_Requirement_:
Could you transcribe every record below exactly as written, excluding the pictures?

==== Data in this exercise

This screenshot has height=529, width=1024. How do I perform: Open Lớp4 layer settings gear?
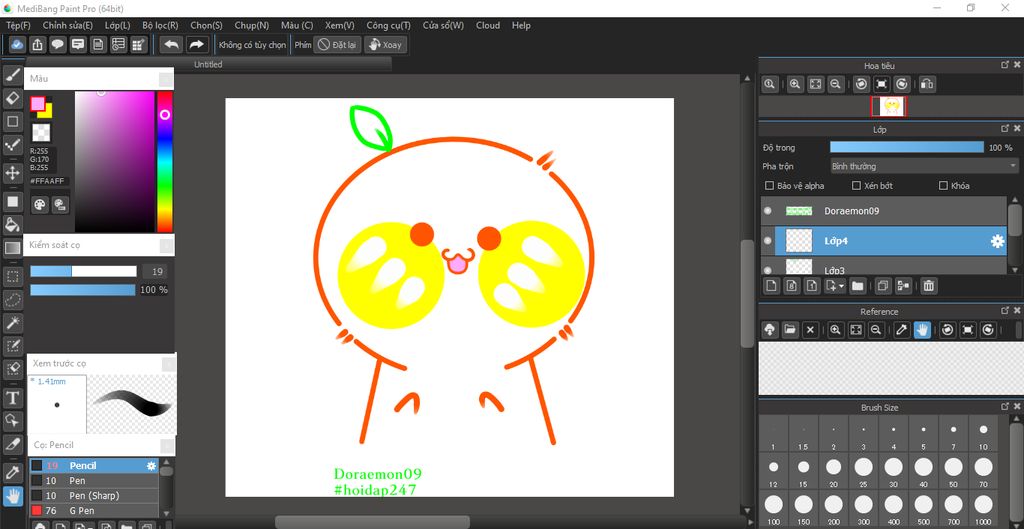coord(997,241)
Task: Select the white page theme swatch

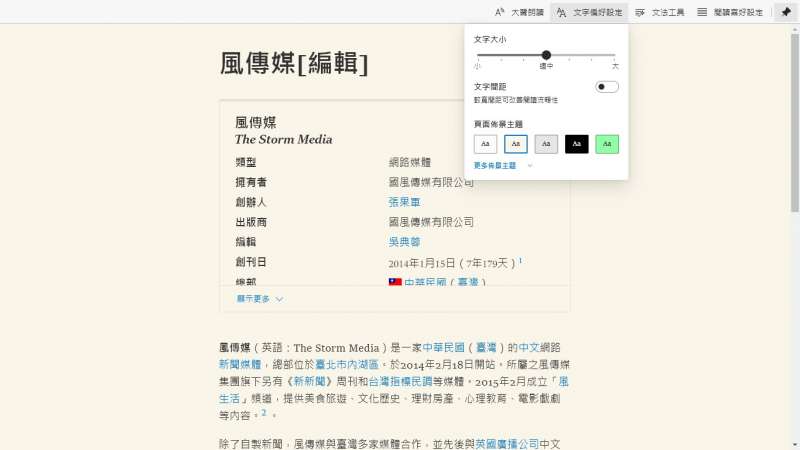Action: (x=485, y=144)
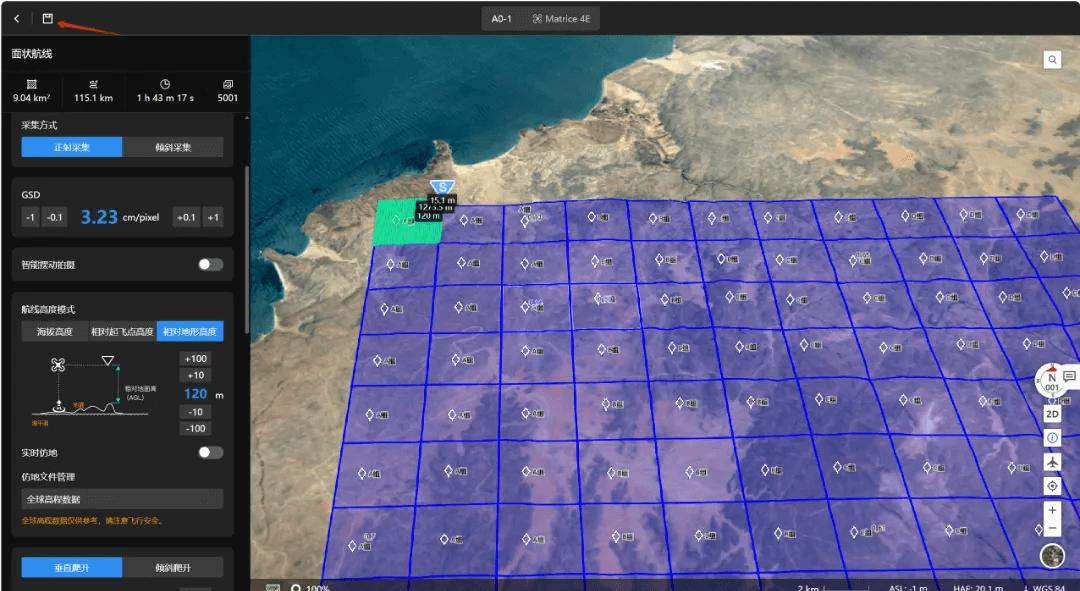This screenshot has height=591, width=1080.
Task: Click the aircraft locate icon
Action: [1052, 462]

========

_Finished exercise_:
This screenshot has height=529, width=1024. How do I perform: Open Lớp4 layer settings gear?
coord(997,241)
Task: Select the white page theme swatch

Action: (x=485, y=144)
This screenshot has height=591, width=1080.
Task: Click the aircraft locate icon
Action: [1052, 462]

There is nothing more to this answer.